Russian Prime Minister Dmitry Medvedev endorsed a draft Russia-Jordan agreement on the construction and operation of a nuclear plant in Jordan, the official website of the Kremlin said on Thursday.
Jordan announced a tender for the construction of its first nuclear-powered electricity plant in January 2011. In October 2013, Russia’s Rosatom was named as a contender of choice for the construction of a nuclear plant of two energy units with a capacity of 1,000 megawatts each.
One unit is expected to be operational by 2024, and the second one by 2026.
The state-owned company will form a joint venture with the Jordanian government, in which the Russian company will have 49.9 percent of the shares and Jordan will own 50.1%. The agreement will be financed by investments from both parties.

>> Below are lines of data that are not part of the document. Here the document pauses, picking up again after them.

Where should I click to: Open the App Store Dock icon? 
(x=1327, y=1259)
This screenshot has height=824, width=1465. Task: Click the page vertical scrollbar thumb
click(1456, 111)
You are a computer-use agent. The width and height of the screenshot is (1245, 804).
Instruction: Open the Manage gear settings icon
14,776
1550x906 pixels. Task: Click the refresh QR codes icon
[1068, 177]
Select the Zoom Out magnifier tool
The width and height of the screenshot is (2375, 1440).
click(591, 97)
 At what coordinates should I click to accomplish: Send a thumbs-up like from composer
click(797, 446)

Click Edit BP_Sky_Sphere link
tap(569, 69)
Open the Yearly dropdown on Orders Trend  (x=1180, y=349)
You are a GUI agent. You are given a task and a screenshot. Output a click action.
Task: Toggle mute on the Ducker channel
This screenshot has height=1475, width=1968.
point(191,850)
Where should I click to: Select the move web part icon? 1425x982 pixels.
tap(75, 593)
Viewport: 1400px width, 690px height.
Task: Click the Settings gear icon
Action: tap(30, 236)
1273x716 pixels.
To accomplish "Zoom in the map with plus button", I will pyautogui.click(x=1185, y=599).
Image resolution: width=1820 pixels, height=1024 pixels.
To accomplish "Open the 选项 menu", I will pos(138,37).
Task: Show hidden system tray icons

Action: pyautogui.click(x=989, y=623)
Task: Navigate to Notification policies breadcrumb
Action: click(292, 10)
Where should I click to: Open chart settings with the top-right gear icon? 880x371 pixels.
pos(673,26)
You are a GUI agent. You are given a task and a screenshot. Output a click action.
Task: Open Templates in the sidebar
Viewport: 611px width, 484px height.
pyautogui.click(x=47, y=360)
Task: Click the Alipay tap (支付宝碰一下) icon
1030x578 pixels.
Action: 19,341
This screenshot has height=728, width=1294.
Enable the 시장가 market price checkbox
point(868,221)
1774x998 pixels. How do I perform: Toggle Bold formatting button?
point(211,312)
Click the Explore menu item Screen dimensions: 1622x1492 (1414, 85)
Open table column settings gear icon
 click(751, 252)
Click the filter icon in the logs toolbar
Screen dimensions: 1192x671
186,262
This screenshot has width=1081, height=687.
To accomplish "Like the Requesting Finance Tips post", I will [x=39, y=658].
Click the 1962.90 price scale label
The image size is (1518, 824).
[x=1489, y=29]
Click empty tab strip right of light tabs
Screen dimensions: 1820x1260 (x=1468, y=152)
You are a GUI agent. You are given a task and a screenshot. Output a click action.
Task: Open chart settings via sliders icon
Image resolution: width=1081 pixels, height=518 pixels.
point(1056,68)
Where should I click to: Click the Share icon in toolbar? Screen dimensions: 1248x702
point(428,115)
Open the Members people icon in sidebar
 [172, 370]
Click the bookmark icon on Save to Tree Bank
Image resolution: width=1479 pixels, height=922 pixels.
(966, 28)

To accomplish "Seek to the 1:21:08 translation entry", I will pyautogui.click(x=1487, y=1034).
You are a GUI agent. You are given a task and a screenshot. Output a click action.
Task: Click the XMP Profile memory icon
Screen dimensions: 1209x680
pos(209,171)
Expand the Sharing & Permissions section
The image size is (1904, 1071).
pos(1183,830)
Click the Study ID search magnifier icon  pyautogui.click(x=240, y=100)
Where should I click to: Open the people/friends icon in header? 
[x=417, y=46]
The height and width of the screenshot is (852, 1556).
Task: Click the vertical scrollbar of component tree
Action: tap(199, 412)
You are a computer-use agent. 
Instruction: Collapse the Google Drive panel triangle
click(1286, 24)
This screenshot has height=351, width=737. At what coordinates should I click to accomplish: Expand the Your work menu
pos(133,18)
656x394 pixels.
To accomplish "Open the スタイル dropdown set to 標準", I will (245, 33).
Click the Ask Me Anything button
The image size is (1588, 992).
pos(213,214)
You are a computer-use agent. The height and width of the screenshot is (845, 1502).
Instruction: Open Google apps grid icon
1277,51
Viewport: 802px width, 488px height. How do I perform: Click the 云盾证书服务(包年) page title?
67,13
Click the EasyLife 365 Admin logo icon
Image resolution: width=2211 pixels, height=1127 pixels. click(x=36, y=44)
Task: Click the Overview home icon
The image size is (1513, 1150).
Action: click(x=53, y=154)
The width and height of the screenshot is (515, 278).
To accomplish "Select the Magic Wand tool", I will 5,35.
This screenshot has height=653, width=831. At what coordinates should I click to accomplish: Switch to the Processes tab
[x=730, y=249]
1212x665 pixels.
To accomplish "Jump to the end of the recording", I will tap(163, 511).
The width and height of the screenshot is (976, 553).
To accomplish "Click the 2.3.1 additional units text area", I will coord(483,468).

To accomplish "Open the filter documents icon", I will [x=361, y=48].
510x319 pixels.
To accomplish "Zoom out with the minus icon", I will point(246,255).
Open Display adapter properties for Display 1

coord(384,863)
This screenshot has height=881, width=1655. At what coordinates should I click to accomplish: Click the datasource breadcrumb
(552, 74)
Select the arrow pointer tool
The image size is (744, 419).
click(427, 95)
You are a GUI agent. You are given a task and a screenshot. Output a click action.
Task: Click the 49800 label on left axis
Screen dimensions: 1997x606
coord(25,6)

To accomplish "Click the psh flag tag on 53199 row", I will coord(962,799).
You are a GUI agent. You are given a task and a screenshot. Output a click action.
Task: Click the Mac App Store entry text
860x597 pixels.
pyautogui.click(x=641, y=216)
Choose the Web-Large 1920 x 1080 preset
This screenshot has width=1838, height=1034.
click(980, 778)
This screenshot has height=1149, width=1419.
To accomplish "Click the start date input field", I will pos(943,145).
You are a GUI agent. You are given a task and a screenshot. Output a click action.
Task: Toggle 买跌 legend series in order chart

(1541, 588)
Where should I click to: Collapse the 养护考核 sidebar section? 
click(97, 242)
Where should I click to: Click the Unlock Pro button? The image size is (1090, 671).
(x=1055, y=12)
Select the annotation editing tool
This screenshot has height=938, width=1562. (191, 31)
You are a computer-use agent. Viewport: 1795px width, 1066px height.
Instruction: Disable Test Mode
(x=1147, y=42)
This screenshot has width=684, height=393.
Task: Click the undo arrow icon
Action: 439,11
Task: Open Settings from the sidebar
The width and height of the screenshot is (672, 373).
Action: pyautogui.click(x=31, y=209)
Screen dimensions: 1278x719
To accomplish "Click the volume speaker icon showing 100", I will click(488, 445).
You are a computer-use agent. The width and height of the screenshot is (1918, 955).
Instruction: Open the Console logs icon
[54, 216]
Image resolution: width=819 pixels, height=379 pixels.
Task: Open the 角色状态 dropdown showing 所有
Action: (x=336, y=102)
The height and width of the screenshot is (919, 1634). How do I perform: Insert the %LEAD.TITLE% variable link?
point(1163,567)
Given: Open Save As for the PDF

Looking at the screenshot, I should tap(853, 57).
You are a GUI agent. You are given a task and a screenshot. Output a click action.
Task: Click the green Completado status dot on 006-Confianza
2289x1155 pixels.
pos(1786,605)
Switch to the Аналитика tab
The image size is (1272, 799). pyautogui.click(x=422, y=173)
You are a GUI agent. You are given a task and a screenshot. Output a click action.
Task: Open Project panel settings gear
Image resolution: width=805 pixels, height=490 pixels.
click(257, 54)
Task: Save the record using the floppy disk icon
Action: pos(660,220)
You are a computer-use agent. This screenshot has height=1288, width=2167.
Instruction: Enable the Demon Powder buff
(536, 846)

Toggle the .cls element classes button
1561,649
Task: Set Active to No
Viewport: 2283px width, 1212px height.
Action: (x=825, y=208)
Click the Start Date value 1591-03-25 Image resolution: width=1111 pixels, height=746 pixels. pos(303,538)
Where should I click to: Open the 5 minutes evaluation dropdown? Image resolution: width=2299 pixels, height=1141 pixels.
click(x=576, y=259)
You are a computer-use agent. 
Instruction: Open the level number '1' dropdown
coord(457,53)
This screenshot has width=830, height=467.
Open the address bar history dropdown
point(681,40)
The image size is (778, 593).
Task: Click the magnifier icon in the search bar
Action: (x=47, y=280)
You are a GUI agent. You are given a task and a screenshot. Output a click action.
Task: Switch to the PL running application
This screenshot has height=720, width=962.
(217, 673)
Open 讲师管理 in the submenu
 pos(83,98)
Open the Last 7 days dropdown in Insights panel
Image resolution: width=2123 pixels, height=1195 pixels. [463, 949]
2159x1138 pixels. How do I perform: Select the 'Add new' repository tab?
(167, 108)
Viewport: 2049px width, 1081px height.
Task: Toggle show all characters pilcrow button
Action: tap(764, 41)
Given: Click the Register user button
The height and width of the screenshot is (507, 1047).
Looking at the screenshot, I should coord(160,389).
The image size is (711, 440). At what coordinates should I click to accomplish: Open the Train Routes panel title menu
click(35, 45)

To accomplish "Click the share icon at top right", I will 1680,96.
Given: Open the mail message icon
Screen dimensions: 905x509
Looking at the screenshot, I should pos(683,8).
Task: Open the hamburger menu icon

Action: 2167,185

According to the Russian news agency ITAR/TASS the agreement was drafted with “due account of Russia’s international liabilities and in line with Russia laws.” Thus, the draft provides that nuclear fuel supplied by Russian-authorized organizations to the reactor when completed will be shipped back to Russia after use.
According to the draft approved by Medvedev Thursday, Jordan must commit not to use nuclear materials, equipment and technologies in the manufacture of nuclear weapons or other explosive devices or for any purpose other than the generation of electricity.
Medvedev vested Rosatom and the Russian Foreign Ministry with the authority to conduct talks with Jordan and sign the agreement.
The statement published on the Russian government’s website said the implementation of the Jordan-Rosatom agreement will positively affect the development of Russia’s nuclear energy sector and will ensure long-term contracts to Russian companies.